The subject of Johnson’s past usually leads to a festival of loathing for his architecture, which has many detractors. Johnson committed the sin of being successful and pliable; instead of sticking to one style and marching through life with the steely gaze of the Olympian Genius, descending to the mortal plane every few years to deliver something brilliant and pure, he designed a lot of stuff that strikes some people today as a kitschy or ridiculous. But anyone who remembers skyscraper architecture in the early 80s recalls how dreadful tall buildings had become, and how the addition of new shapes, ornamentation, and historical references made for interesting additions to the American skyline. How much of it was Johnson, and how much of it was the work of his associates, I’ve no idea. I suspect he drew a few things on paper and let the rest of them sort it out. In any case, there’s no particular morality attached to architecture itself, OMD notwithstanding; we associate the architecture of Nazi Germany with evil because of the actions of the people who inhabited the buildings, not the stones themselves.

JUSTICE Your honor, we would like to instruct the jury to disregard the defendant’s neck:

A murder suspect who has the word "murder" tattooed on his neck is hoping to have the tattoo removed as he fears it will prejudice him in front of a jury.

WEB This Daily Dot piece on “the Reddit Power user who helped bring down r/technology” has a graf that reminds you of things one might want left out of an obituary:

By 2011, Maxwellhill’s diligence paid off. He was proclaimed one of the most viral people of 2011 by Gizmodo and was the first redditor to collect more than one million karma points through Reddit’s gamified voting system, which rewards users for providing the community with popular content and which is completely useless in the real world.

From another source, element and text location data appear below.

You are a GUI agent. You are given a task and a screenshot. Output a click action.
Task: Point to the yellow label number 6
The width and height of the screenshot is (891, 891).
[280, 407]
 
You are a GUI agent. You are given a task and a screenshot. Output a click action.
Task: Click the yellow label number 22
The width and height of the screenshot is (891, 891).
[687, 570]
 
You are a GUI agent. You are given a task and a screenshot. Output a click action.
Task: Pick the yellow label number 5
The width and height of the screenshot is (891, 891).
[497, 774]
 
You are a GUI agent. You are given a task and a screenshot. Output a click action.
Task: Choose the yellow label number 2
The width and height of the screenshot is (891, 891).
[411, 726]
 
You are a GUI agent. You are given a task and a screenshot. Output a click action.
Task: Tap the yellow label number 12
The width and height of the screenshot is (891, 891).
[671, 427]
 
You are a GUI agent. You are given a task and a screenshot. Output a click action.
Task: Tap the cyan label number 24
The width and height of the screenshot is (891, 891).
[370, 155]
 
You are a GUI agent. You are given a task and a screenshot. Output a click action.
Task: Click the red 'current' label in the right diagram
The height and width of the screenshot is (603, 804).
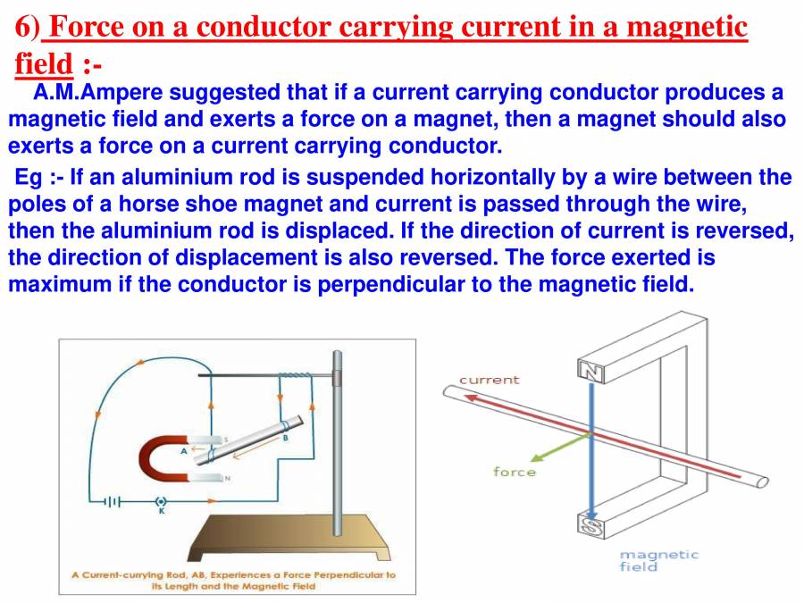489,380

Also on the world of personal accomplishments, from Vice: THIS GUY IS TRYING TO COLLECT EVERY SINGLE CPY OF THE MOVIE ‘SPEED’ ON VHS.”

Ryan Beitz owns over 500 copies of the movie Speed on VHS. He also owns 26 laser discs of the film, but those aren’t part of the collection. He just holds onto them so he can use them as bargaining chips to get more on VHS. His goal is a simple one: To collect every copy of Speed on VHS ever made. His other goal? To trick out his 15-passenger van to look just like the bus in the movie.

So you’d say the World Speed Project is awesome?

I think the World Speed Project is awesome in the truest sense of the word. It's larger than life. Imagine all of them in one place! It’s uncompromising.

Yeah, it’s like a radical dedication to uselessness.

Totally. I don’t give a (bleep) whether what I do is practical or not; I just don’t want to perpetuate society’s (bleepy) capitalism forever. If you see everything needs a use or an instrumental value as like part of a capitalistic worldview, then the World Speed Project is anti-that.

Now go out there and not see things as needing an instrumental value. But only after you watch this:

VotD Your Russian dashcam footage of the day gives us a motorist who decides to do something about a drunk driver.

The driver appears to freeze, like some small creature that plays dead to escape predation.